---- Data records

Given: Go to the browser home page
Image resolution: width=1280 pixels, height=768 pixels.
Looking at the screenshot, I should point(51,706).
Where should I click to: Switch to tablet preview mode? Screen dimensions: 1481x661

--------
---- Data records

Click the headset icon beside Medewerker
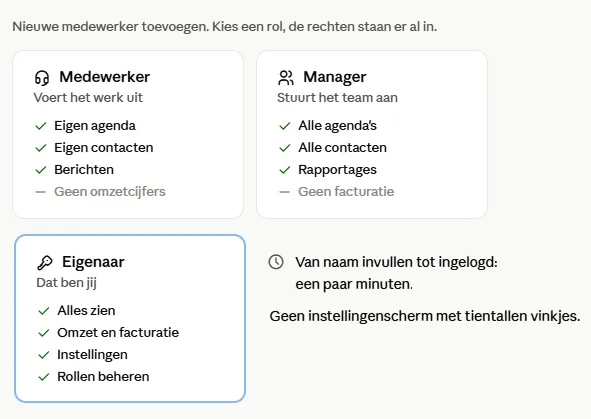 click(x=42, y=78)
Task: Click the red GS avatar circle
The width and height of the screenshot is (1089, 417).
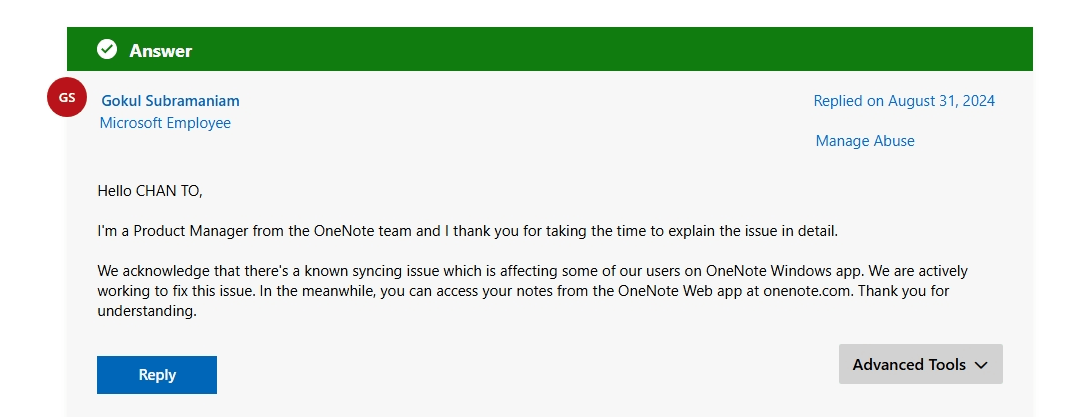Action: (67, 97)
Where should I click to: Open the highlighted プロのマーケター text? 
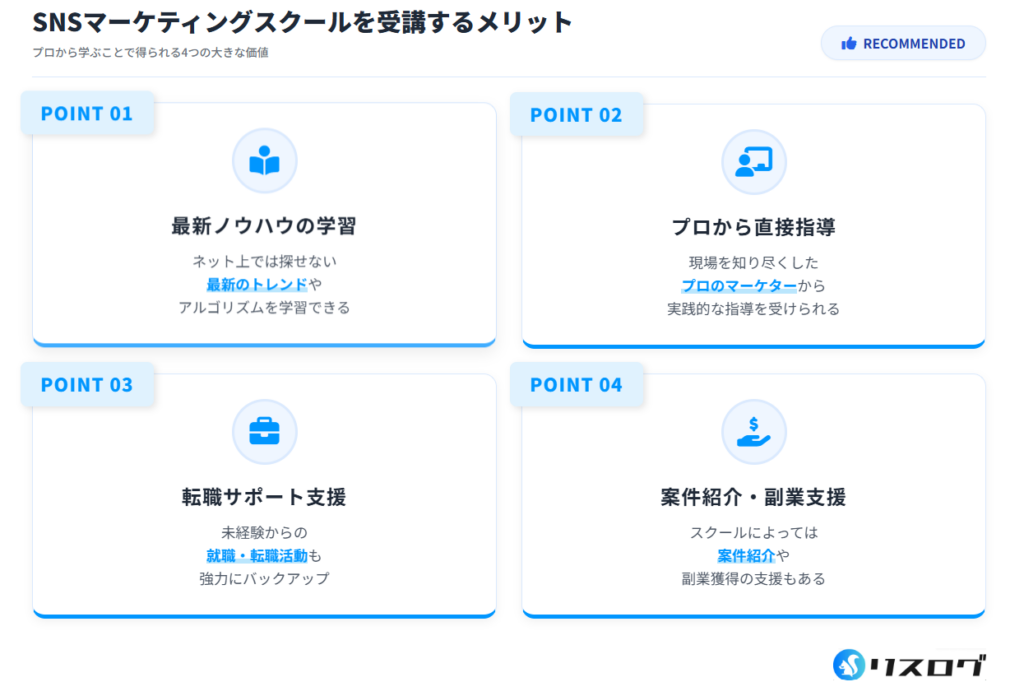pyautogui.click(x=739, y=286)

--------

Return exactly, and only, the lines above starting at the line that contains "Given: Go to the browser home page" and ending at the line that contains "Where should I click to: Switch".

Given: Go to the browser home page
Image resolution: width=1280 pixels, height=768 pixels.
Looking at the screenshot, I should point(51,706).
Where should I click to: Switch to tablet preview mode? Screen dimensions: 1481x661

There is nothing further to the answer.